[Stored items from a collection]
"""

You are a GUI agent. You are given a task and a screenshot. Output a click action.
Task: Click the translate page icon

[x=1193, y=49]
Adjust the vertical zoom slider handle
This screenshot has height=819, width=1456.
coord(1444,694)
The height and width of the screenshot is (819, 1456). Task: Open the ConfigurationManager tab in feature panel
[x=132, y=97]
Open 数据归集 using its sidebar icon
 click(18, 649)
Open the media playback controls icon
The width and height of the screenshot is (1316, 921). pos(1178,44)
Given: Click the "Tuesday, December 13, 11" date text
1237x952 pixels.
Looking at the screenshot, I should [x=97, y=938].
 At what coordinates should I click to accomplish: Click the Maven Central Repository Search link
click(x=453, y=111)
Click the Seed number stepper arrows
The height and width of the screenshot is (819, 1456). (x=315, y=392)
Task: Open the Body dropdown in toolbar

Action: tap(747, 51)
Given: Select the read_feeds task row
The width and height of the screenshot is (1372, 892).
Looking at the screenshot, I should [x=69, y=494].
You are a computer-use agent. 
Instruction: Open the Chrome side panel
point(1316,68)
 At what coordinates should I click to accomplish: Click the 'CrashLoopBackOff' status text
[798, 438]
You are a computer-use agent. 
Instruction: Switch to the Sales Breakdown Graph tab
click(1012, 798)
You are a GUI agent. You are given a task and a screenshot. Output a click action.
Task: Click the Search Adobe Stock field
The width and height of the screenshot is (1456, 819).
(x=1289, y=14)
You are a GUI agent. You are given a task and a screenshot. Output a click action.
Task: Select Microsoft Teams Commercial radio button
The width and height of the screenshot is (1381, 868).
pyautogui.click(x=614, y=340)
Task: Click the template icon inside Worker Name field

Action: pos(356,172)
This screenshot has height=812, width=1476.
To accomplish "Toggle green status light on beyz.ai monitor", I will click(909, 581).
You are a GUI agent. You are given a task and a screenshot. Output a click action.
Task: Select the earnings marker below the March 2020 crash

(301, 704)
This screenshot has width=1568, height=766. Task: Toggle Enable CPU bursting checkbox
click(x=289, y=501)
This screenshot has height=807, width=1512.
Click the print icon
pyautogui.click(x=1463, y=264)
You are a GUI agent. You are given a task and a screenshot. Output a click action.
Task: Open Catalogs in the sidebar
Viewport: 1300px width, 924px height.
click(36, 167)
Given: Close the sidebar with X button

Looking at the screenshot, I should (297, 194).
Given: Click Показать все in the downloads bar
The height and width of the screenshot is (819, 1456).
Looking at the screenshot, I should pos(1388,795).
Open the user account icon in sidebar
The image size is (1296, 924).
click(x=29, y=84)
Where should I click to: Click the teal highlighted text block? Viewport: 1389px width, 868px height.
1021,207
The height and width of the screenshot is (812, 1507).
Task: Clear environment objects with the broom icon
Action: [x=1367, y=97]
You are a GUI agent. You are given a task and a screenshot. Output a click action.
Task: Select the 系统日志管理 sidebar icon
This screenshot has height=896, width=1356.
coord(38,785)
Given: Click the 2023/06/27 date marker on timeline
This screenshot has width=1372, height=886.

"""

__ABOUT THIS TASK__: Every line in the records above that contains the word "date" should be copied out.

__ANSWER TO THIS PROBLEM__:
Given: Click the "Tuesday, December 13, 11" date text
Given: Click the 2023/06/27 date marker on timeline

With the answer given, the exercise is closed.